Fiorella Rizzo e Federica Di Carlo si confrontano sul tema della luce materializzata nello spazio della galleria Beearte, a Roma, in formule istallative orchestrate in sinergia tra loro e con lo spazio. Prende corpo l’incontro tra due artiste di diversa generazione che già da qualche tempo si erano scelte, avevano instaurato un dialogo nato e cresciuto in maniera istintiva e oggi trasferito nello spazio su invito di altri. I lavori dell’una e dell’altra e la relazione tra loro hanno reso visibile un varco che si apre sugli spazi aperti della percezione multisensoriale di chi guarda (e ascolta).
La mostra ci accoglie con i lavori di Fiorella Rizzo. Per il suo Illuminazione migliaia di disegni di lampadine nere ed argento su fogli di pvc sovrapposti si trasformano in una installazione ambientale, appena uscita dalla sua bidimensionalità con l’intervento delle lampadine sospese sopra i fogli, oscurate ai bulbi, spezzate nelle loro terminazioni di cavi, depauperate nella loro funzione. I riflettori della scena sono così tutti puntanti sulla «luce della creazione», unica vera Illuminazione.
In K12 (2007 – 2015) le lampadine disegnate compaiono su fogli di plastica aggrovigliati in teche da dove fuoriescono tubi trasparenti (che evocano quelli dell’acqua) attraversati da fili elettrici, dove ritrovare un diverso ribaltamento funzionale, ulteriore stimolo di riflessione e consapevolezza.
La luce creativa di Fiorella Rizzo guida ai lavori di Federica di Carlo (1984) terreno di sconfinamento tra mondi e dimensioni, spazio di azione perché le leggi della fisica manifestino la luce nel carisma delle sue vibrazioni cromatiche. Così in Celeritas la vecchia porta di accesso della galleria è re-installata per diventare soglia di luce; quarzi e pietre d’Islanda (le «pietre del sole» con cui gli antichi navigatori del Nord trovavano orientamento) sono disposte in fila in basso per catturare lo sguardo, per portarlo ad un punto ben preciso del muro, dove un’unica pietra del sole installata indica la scritta sdoppiata I See [parola che in inglese dal doppio significato di «vedere» e «capire»].
Frammenti di arcobaleno proiettati sulle mani, sono catturati dall’occhio fotografico di Federica nella serie Hold Infinity, rivelati nella loro natura invisibile, materializzati nel e con il desiderio di poterli trattenere con tutta l’energia dei suoi colori vibranti.
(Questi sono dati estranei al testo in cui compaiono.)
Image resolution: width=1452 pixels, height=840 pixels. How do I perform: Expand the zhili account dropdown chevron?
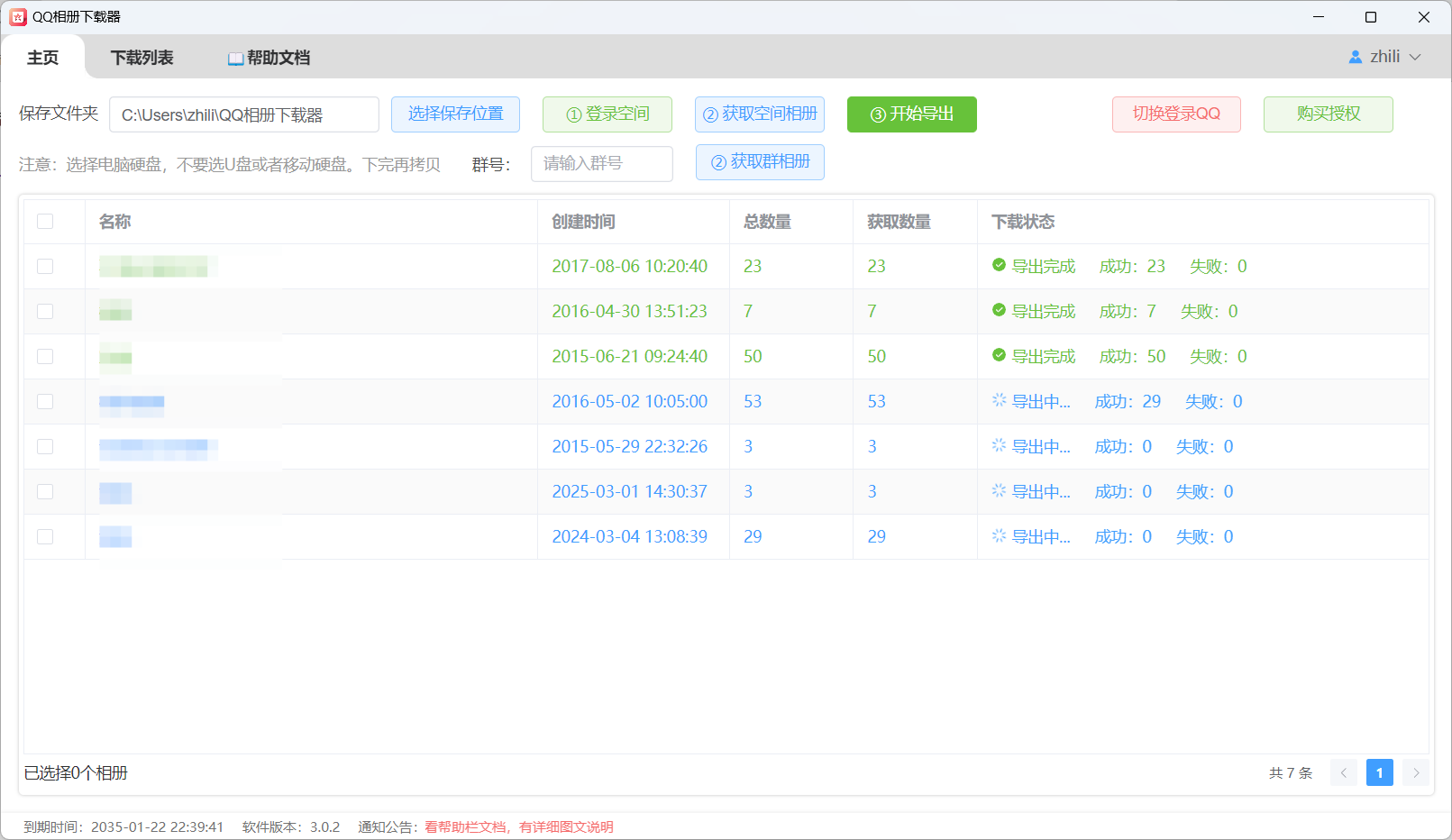pyautogui.click(x=1415, y=57)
I percorsi di ricerca delle due artiste si ritrovano nel confronto di due video, trasmessi da due televisori che si fronteggiano nello spazio: Through my mother’s eyes (2015) di Federica di Carlo che affronta la perdita di visione come possibilità di ascensione verso la luce e Video Nero (2004) di Fiorella Rizzo dove la luce, quella della saldatrice di un fabbro, diventa evocazione autobiografica della creatività infantile capace di materializzare uno schermo cinematografico dalla luce riflessa sul muro.
I video sono trasmessi ad un ritmo alternato. I riflettori si accendono prima sull’uno poi sull’altro; lo stesso dicasi per le colonne sonore che accompagnano entrambi. Se la mostra si muove su una linea emotiva che si rivolge alle facoltà percettive, uniche elette a completamento delle opere, anche quelle auditive sono chiamate in gioco nella «trasmissione» creativa delle due artiste. Dal fondo dello spazio dove i video attendono di essere visti alla fine della mostra, le colonne sonore si diffondono nelle zone di entrata per accogliere i visitatori e sovrapporre suggestioni ed emozioni che il suono proietta sulle opere.
L’era elettronica, espressione del progresso industriale che nell’elettricità trova – appunto – l’ incipit della moderna era informatica e digitale, è qui messa in discussione nel suo impatto sulla componente creativa dell’uomo. Mettere in discussione, spesso associato ad un’esperienza negativa, può significare acquisizione di consapevolezza, di esercizio delle facoltà umane, in particolare quella creativa che il progresso tende ad affievolire se non alimentata nella sua fiamma vitale, quella che Fiorella Rizzo e Federica Di Carlo hanno tenuto viva attraverso uno scambio sinergetico e sinestetico, tra loro, con lo spazio e con il pubblico.